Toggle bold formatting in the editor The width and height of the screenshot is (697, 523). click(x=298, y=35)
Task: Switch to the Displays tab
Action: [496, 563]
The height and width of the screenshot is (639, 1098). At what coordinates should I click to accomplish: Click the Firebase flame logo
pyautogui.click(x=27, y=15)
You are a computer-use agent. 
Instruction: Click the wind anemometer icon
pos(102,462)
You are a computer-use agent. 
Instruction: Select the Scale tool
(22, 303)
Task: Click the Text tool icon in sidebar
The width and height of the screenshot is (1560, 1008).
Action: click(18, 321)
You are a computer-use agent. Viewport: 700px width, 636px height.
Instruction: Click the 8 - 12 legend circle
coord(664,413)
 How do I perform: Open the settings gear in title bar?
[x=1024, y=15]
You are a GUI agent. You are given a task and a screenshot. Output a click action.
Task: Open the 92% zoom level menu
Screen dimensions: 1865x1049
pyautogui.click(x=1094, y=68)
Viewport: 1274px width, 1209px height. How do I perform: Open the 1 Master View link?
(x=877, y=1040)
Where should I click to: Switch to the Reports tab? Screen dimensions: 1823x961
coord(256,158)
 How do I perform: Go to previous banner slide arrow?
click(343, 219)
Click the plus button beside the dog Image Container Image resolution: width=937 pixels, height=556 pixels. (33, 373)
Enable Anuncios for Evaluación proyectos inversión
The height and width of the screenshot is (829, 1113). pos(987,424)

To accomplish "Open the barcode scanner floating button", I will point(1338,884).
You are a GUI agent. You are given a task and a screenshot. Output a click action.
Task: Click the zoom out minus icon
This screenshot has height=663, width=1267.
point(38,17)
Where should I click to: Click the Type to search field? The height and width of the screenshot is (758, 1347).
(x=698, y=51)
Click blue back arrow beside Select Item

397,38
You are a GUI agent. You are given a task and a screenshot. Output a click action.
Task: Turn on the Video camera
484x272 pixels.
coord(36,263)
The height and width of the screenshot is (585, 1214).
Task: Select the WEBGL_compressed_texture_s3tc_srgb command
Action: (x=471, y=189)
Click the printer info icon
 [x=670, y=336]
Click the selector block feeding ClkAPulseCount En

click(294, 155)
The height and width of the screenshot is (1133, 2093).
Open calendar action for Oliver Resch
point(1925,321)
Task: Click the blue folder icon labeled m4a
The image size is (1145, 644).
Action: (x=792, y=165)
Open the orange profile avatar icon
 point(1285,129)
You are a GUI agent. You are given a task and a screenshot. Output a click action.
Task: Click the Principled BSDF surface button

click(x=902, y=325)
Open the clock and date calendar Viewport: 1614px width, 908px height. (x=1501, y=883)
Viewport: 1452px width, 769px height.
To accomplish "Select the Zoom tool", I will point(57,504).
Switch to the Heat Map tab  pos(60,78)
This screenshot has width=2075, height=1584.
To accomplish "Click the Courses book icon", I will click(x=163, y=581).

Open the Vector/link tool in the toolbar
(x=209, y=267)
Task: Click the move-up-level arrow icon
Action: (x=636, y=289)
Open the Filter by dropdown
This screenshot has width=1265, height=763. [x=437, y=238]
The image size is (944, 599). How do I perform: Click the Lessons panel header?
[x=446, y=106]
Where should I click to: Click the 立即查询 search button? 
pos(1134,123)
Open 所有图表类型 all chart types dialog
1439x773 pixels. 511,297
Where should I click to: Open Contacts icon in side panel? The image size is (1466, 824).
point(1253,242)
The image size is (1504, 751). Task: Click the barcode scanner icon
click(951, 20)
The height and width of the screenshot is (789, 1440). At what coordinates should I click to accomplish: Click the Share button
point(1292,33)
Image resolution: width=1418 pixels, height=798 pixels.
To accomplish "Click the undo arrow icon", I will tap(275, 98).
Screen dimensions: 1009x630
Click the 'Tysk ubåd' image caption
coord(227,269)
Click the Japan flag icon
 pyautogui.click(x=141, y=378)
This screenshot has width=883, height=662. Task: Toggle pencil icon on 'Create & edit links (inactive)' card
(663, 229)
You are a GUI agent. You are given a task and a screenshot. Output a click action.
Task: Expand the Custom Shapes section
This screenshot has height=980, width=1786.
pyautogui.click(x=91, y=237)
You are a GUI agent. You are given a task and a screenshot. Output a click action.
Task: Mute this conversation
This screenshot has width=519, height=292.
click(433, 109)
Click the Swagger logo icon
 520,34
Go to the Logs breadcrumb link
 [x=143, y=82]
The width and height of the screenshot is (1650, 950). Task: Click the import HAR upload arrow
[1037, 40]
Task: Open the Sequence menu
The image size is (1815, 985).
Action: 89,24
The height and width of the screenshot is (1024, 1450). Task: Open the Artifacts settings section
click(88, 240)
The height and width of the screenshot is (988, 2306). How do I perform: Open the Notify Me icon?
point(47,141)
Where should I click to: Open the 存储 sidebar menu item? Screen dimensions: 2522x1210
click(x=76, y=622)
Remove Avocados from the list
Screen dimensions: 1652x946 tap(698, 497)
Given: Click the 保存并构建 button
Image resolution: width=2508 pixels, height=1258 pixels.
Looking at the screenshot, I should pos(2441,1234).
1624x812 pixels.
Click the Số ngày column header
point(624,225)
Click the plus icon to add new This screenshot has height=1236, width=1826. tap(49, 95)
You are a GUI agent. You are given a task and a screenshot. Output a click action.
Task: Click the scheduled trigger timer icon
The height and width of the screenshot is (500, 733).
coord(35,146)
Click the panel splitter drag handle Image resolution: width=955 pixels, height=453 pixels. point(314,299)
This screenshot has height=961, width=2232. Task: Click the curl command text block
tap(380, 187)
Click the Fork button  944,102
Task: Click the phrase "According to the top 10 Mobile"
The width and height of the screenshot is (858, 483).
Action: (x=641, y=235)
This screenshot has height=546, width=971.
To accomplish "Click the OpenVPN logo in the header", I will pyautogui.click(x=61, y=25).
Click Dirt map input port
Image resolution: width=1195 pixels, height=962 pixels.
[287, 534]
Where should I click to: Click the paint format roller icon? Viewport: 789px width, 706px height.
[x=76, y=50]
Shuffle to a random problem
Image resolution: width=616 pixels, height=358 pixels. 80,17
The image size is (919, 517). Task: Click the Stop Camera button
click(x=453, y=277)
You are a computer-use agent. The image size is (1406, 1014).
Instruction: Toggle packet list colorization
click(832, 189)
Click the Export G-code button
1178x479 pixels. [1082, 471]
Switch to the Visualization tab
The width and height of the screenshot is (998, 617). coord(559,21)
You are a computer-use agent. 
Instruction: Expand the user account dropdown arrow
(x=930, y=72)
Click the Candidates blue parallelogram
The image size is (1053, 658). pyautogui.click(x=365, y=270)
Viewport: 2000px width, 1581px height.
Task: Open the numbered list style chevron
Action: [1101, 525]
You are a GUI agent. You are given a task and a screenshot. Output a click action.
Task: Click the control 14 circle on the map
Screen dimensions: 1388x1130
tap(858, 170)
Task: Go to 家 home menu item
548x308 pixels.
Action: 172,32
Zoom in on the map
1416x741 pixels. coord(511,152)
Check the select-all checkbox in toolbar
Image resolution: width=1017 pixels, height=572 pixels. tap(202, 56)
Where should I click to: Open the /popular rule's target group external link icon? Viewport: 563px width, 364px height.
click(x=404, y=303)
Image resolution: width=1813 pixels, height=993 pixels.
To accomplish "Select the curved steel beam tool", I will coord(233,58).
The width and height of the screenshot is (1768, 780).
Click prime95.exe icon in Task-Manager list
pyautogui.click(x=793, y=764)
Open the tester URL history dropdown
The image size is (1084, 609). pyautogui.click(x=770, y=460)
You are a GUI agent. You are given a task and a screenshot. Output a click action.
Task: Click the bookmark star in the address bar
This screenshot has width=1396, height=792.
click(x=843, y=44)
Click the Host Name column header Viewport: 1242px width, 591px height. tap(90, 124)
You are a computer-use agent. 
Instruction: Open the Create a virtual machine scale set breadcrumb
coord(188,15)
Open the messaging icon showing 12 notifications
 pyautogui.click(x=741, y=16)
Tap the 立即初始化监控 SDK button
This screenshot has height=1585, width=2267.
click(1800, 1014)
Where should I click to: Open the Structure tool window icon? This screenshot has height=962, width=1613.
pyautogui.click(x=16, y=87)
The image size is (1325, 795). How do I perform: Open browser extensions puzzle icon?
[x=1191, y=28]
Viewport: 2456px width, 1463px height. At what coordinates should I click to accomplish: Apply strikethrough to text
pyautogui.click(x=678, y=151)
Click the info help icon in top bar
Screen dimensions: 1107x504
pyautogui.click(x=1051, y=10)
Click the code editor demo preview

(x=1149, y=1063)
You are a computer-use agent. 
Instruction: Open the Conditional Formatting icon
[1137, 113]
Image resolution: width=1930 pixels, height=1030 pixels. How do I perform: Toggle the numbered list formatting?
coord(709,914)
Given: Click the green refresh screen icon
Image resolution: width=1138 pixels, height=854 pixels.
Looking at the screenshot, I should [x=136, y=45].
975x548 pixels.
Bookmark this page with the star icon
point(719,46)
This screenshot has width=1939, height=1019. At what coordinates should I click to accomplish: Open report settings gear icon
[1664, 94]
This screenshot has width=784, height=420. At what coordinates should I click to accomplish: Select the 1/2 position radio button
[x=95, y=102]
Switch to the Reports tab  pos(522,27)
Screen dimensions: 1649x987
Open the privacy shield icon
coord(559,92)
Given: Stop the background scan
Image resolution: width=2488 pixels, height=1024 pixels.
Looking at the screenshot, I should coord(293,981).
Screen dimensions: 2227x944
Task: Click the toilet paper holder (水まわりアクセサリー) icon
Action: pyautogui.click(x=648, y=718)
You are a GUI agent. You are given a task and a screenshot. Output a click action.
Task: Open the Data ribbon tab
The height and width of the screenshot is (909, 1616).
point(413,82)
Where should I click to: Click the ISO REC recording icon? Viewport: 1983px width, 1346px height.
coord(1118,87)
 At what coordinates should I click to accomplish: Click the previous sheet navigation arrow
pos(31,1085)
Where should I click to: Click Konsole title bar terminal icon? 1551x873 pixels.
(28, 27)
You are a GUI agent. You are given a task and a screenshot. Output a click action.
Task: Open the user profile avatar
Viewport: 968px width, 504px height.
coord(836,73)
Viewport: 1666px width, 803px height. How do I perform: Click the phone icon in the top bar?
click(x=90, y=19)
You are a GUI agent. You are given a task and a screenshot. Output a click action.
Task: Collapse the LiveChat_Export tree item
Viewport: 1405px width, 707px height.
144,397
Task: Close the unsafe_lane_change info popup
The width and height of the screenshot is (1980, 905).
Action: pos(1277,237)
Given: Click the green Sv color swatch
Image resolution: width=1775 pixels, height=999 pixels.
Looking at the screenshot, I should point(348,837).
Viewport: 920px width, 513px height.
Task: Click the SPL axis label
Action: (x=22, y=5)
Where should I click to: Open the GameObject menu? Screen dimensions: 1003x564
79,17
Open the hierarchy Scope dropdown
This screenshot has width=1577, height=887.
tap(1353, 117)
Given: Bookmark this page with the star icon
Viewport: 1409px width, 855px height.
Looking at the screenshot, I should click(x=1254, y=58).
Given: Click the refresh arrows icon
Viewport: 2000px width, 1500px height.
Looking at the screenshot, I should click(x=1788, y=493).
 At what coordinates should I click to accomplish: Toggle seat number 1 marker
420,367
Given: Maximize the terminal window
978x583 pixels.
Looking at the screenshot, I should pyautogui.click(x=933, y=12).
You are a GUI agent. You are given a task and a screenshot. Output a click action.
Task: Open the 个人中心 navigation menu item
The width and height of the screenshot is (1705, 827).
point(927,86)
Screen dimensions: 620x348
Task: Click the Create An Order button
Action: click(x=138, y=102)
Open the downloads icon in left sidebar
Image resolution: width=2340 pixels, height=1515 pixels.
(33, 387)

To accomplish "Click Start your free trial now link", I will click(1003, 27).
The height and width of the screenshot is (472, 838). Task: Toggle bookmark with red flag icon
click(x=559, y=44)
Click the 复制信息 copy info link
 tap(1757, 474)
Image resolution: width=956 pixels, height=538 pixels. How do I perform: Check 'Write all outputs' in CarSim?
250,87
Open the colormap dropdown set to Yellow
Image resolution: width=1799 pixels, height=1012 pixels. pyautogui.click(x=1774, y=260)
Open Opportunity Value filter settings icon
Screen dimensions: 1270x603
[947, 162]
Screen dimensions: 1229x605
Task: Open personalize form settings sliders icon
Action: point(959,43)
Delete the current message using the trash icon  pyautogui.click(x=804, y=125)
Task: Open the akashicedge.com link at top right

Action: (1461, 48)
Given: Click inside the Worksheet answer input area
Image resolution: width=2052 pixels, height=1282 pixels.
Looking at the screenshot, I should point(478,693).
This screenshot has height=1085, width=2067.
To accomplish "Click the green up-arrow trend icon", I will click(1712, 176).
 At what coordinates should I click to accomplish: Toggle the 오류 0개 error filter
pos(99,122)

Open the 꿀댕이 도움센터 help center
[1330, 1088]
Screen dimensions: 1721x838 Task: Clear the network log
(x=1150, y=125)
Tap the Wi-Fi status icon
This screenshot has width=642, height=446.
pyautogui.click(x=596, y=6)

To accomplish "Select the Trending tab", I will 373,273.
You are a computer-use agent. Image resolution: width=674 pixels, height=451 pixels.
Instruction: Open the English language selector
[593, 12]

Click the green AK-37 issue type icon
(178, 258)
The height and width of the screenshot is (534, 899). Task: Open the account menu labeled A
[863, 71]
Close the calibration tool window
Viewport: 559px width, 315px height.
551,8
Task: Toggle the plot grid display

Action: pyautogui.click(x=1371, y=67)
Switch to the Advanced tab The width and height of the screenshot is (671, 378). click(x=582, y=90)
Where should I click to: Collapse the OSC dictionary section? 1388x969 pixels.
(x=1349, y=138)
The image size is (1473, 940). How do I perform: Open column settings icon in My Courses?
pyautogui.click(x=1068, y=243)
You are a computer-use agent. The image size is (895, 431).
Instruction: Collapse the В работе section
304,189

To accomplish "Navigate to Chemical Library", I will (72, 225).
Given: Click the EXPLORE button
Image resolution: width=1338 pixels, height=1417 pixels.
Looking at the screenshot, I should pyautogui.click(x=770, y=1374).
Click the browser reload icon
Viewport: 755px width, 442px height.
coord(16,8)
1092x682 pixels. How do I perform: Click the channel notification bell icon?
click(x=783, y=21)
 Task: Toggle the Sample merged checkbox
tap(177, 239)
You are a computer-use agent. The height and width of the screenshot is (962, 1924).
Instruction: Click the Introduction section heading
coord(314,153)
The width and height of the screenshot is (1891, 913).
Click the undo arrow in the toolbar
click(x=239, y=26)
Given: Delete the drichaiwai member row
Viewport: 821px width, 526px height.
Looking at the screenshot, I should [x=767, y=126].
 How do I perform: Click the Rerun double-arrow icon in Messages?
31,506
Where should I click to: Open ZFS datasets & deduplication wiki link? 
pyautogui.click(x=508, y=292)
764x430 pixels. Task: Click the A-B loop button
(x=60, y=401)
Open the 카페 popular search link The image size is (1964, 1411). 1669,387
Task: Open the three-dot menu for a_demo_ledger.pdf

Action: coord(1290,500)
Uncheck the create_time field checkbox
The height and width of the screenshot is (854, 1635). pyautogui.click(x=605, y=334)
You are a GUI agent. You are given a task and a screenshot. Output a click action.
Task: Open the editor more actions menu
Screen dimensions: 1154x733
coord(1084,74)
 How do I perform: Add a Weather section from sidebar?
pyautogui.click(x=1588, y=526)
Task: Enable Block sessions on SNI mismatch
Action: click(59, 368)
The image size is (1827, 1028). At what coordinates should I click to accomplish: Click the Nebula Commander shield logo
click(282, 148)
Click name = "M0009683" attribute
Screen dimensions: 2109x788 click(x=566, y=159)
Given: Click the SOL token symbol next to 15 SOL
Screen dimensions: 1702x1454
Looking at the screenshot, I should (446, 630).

——————

- **Aim of the task**
After locating the line with "Task: Close the unsafe_lane_change info popup" in the material above, return it and each line after it exactly, ending at the line with "Given: Click the refresh arrows icon".

- **Solution to the problem**
Task: Close the unsafe_lane_change info popup
The width and height of the screenshot is (1980, 905).
Action: pos(1277,237)
Given: Click the green Sv color swatch
Image resolution: width=1775 pixels, height=999 pixels.
Looking at the screenshot, I should point(348,837).
Viewport: 920px width, 513px height.
Task: Click the SPL axis label
Action: (x=22, y=5)
Where should I click to: Open the GameObject menu? Screen dimensions: 1003x564
79,17
Open the hierarchy Scope dropdown
This screenshot has width=1577, height=887.
tap(1353, 117)
Given: Bookmark this page with the star icon
Viewport: 1409px width, 855px height.
Looking at the screenshot, I should click(x=1254, y=58).
Given: Click the refresh arrows icon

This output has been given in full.